◆ Exercise
Nothing but the lines below from the one that contains "Where should I" through the one that contains "the 10:00 time" should be retyped, exactly and including both ends. Do not include pictures.

Given records Block Start

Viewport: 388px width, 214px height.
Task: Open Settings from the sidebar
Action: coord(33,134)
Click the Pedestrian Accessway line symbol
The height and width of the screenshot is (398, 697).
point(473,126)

Given records Block End
Given records Block Start

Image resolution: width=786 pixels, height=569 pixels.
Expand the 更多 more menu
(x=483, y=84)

Given records Block End
Given records Block Start

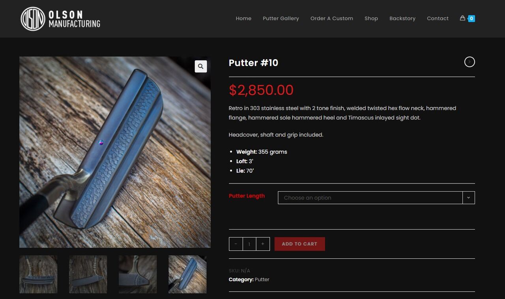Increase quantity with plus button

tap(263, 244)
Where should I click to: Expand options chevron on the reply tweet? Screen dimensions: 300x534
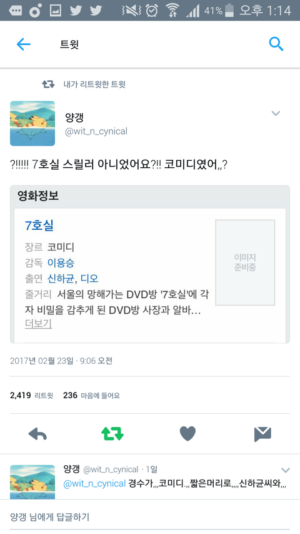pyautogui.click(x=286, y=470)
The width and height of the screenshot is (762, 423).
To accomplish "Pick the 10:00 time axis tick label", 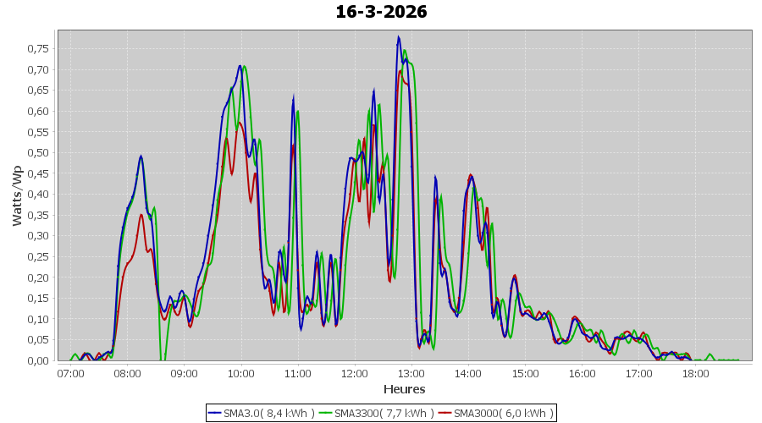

Given records Block End

◆ Answer to this problem
Where should I click to: Expand options chevron on the reply tweet? Screen dimensions: 300x534
pyautogui.click(x=286, y=470)
The width and height of the screenshot is (762, 423).
To accomplish "Pick the 10:00 time axis tick label", 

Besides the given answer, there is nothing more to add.